L’OMS d’accord avec les plantes médicinales

La célébration de la 8ème Journée africaine de la Médecine traditionnelle, hier mardi 31 août 2010, a coïncidé avec la commémoration du dixième anniversaire de l’adoption à Ouagadougou, au Burkina Faso, de la Stratégie régionale pour la promotion du rôle de la médecine traditionnelle dans les systèmes de santé. Occasion également offerte pour commémorer la Déclaration des Chefs d’État et de Gouvernement des pays d’Afrique, proclamant la période 2001-2010 comme Décennie de la Médecine traditionnelle africaine. 

            Forte du thème « Décennie de la Médecine traditionnelle africaine: Progrès réalisés jusqu’à présent », cette journée s’est fixée, selon Dr Luis Gomes Sambo,  Directeur régional de l’Organisation Mondiale de la Santé(OMS), pour objectif d’attirer l’attention sur les progrès vers l’intégration de la médecine traditionnelle dans les systèmes de santé.

            Pour ce médecin, au moment où la décennie tire à sa fin, il est réconfortant de noter que les États membres de la Région africaine ont fait des progrès dans la mise en oeuvre de la Stratégie régionale sur la médecine traditionnelle. Plus de la moitié des États membres ont élaboré des politiques et des cadres réglementaires nationaux visant à garantir l’efficacité, l’innocuité et la qualité des médicaments issus ce type de médecine et mis en oeuvre des programmes nationaux pour l’institutionnaliser.
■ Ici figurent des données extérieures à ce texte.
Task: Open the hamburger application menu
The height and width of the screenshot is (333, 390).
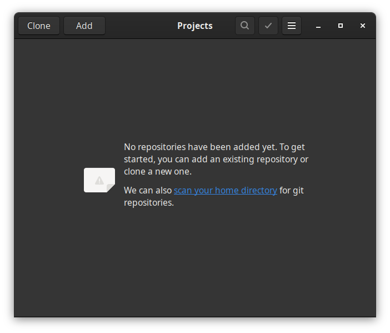Action: (292, 26)
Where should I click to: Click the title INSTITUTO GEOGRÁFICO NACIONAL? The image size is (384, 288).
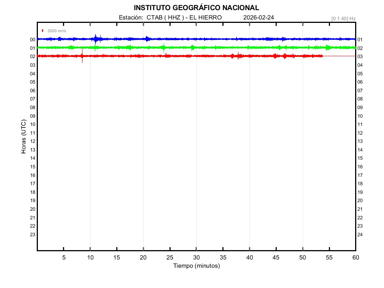click(196, 8)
             La recherche a été intensifiée en vue de produire des preuves scientifiques. L’accent est mis sur les plantes médicinales, en particulier celles utilisées pour le traitement du paludisme, des infections opportunistes contractées par les personnes vivant avec le VIH/sida, du diabète, de l’hypertension et de la drépanocytose.

            A en croire le Dr Luis Gomes Sambo, certains États membres mettent au point des pharmacopées pour les plantes médicinales afin d’organiser l’information scientifique sur les plantes médicinales utiles jugées efficaces dans la prise en charge de certaines maladies. D’autres produisent des médicaments issus de la médecine traditionnelle qu’ils font homologuer par les autorités nationales. Par ailleurs, un certain nombre de pays intègrent la médecine traditionnelle dans les programmes de formation aux sciences de la santé.

            Toutefois, pour garantir la poursuite des progrès, il reste beaucoup à faire, en termes de renforcement des capacités de recherche et institutionnelles, et d’intégration des meilleures pratiques. La règlementation doit être mieux appliquée pour améliorer l’innocuité, la qualité et l’efficacité des médicaments issus de la médecine traditionnelle et des pratiques en la matière.

            Pour le numéro 1 de l’OMS, la recherche-développement sur la médecine traditionnelle dans la Région africaine doit bénéficier d’une plus grande promotion et d’un plus grand appui. L’accent doit être mis sur l’exploitation plus poussée des ressources riches et variées en plantes médicinales dont dispose l’Afrique, qui peut contribuer à la découverte et à la mise au point de nouveaux médicaments. Au même moment, les connaissances sur la médecine traditionnelle doivent être préservées et protégées. La Stratégie et le Plan d’action mondiaux de l’OMS pour la santé publique, l’innovation et la propriété intellectuelle, adoptés par la Soixante et Unième Assemblée mondiale de la Santé en 2008, doivent fournir un cadre pertinent pour régir cette question cruciale.